The story of Judges 19 and the subsequent chapters are some of the most shocking and appalling accounts in all of Scripture. The callousness of the old host and the Levite, and the monstrous brutality of the men of Gibeah, leaves us feebly scrabbling for words by which to surmount our dumbfoundedness. Yet the actions of the old man and the Levite in chapter 19 are only some of the initial events in a litany of cruelties, crimes, and catastrophes, as the evils of that night in Gibeah exploded into a conflagration that engulfed the entire nation, and almost eradicated the tribe of Benjamin from Israel.
Despite the violence and wickedness of Judges 19-21, this dark passage in Israel’s history is not excluded from the musical order of Scripture.
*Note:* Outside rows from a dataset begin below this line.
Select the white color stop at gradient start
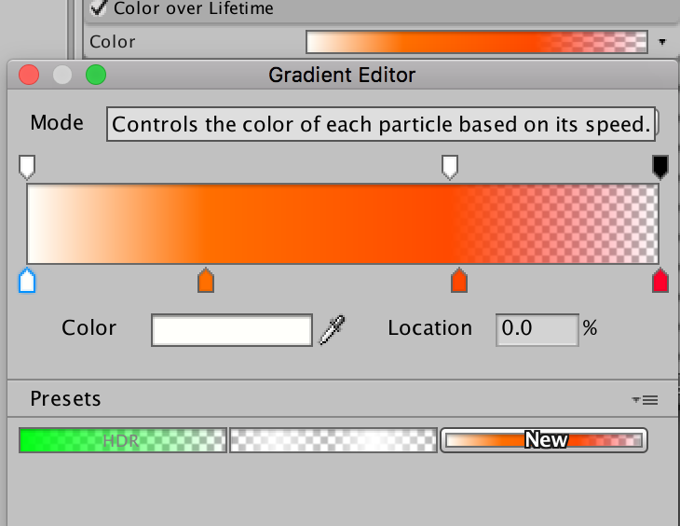Screen dimensions: 680x526 [27, 280]
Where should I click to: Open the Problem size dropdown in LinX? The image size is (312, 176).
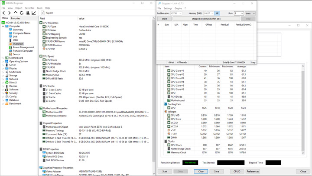180,13
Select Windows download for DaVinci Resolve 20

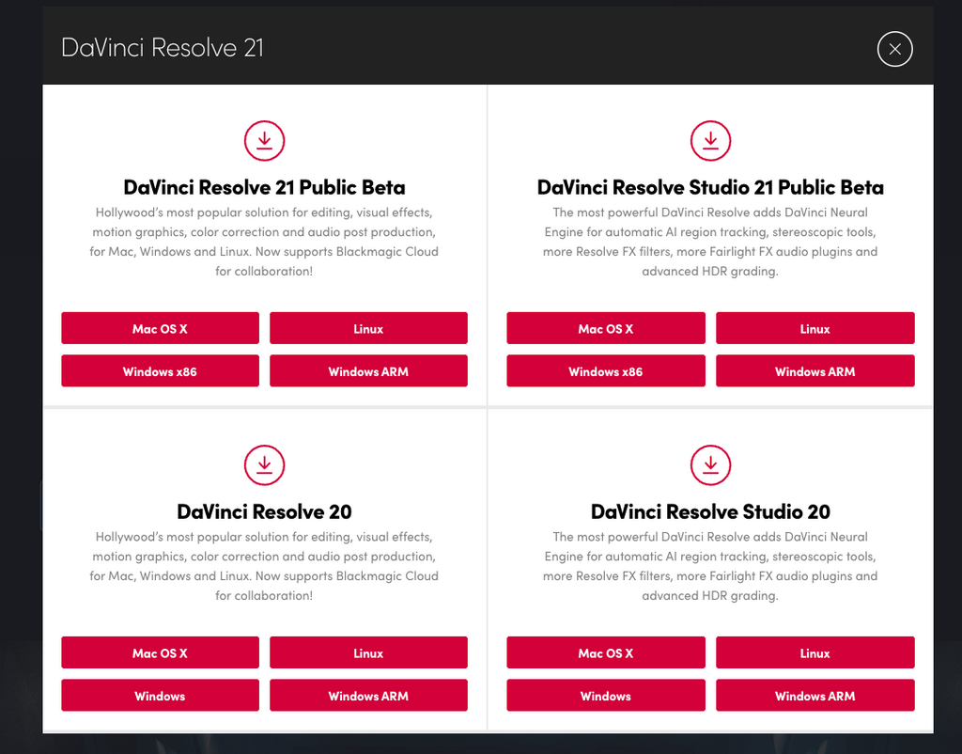[160, 696]
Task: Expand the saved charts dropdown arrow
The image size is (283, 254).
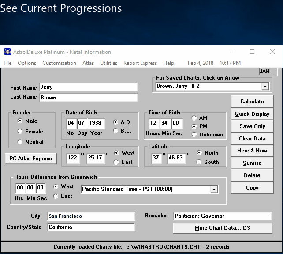Action: [264, 87]
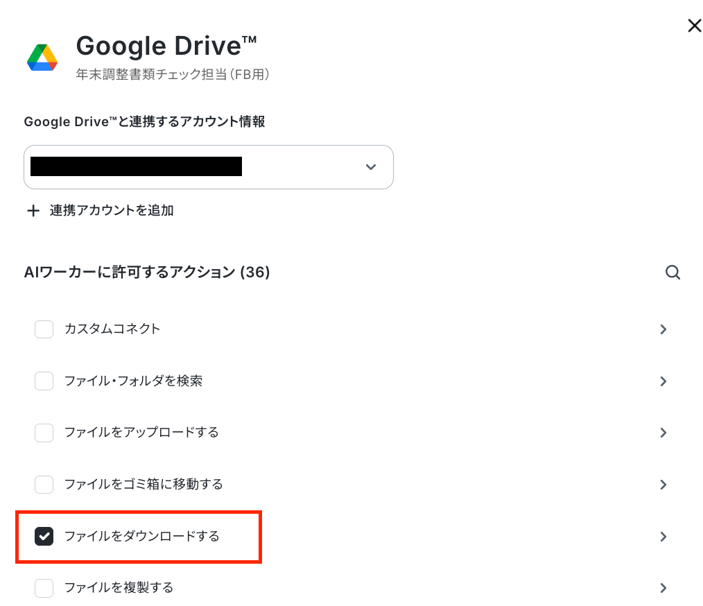Expand the カスタムコネクト row chevron
The image size is (703, 606).
(x=663, y=329)
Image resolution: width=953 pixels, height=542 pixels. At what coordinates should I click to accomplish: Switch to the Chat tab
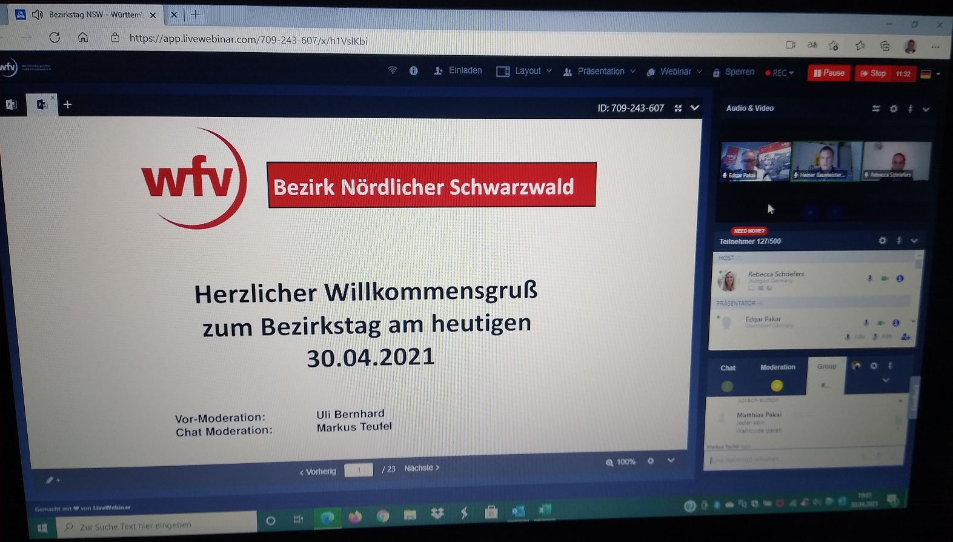pos(728,368)
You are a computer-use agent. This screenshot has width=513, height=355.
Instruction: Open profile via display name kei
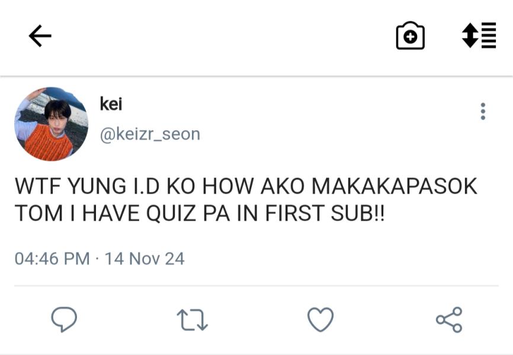point(111,104)
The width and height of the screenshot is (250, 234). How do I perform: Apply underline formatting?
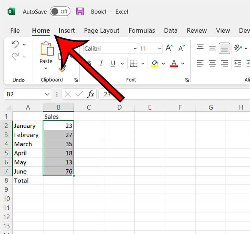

Rather, its meaning is only truly perceived within the broader context established by that order, as within that order it is related to other events and times. Indeed, its presence at the end of Judges—although out of historical sequence—serves to frame it as a narrative that climactically expresses the moral state of Israel without a king, bringing themes of the book to a head (much as the events of 2 Samuel 24, also out of historical sequence, serve to highlight the movement of the themes of the book towards the future establishment of the temple).
Read the whole thing here.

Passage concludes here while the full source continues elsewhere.